Fact - Though cancer is caused due to changes in the DNA, it is not hereditary in more than 90% of childhood cancer cases and hence not transmitted.

Myth 4 – Childhood cancer can be easily spotted

Fact - Symptoms of childhood cancer can mimic other common pediatric illnesses and hence are difficult to ascertain. Symptoms of childhood cancer are prolonged, unexplained fever; unexplained paleness and weakness; easy bruising or bleeding; an unusual lump or swelling or pain in one area of the body; frequent headaches often with vomiting and sudden changes in the eye or vision.

Myth 5 – Childhood cancer is very common

Fact – Childhood cancer is rare and constitutes only 3% of all types of cancers.

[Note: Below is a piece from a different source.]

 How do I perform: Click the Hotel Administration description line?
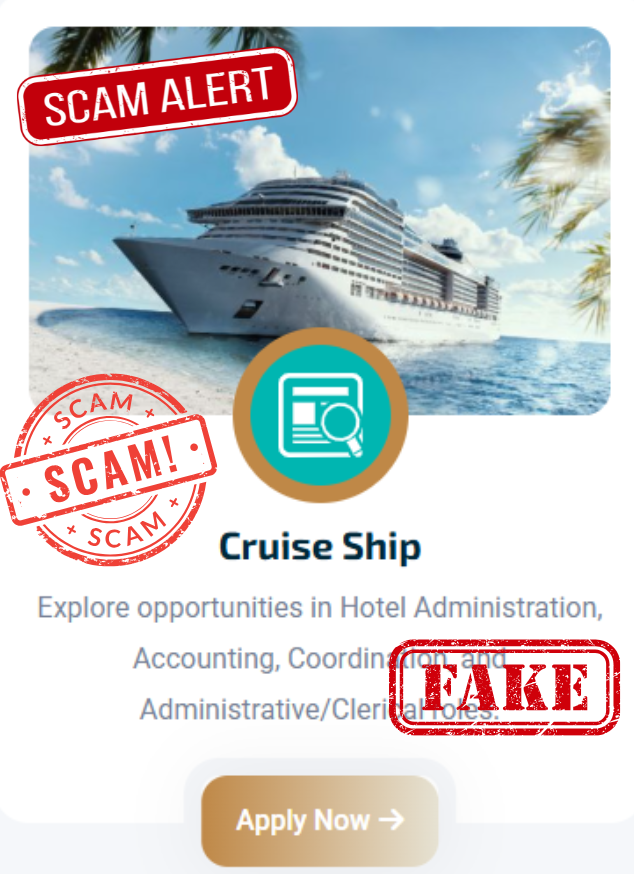(320, 608)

Myth 6 - Childhood cancer is contagious

Fact - Cancer is not contagious and cannot spread from one child to another. The mask worn by the childhood cancer patients is for their protection from infections since their immunity is low.

Also read: International Childhood Cancer Day 2020: What This Day Is All About?

Myth 7- Childhood cancer patients can never lead a normal life

Fact - Children with cancer can lead a normal life after the treatment just like their peers. In some cases, they need to undergo monitoring to ensure they remain healthy and cancer free. Usually it is believed that after five years of treatment, the chances of relapse are very much reduced. Late relapses do occur but they're quite rare.

We believe in the concept of a truly "cured child" in pediatric oncology that envisages not only a biological cure of the disease but a child at par with peers in growth and development physically and in achievements and aspirations both mentally and emotionally, said Dr. Kapoor.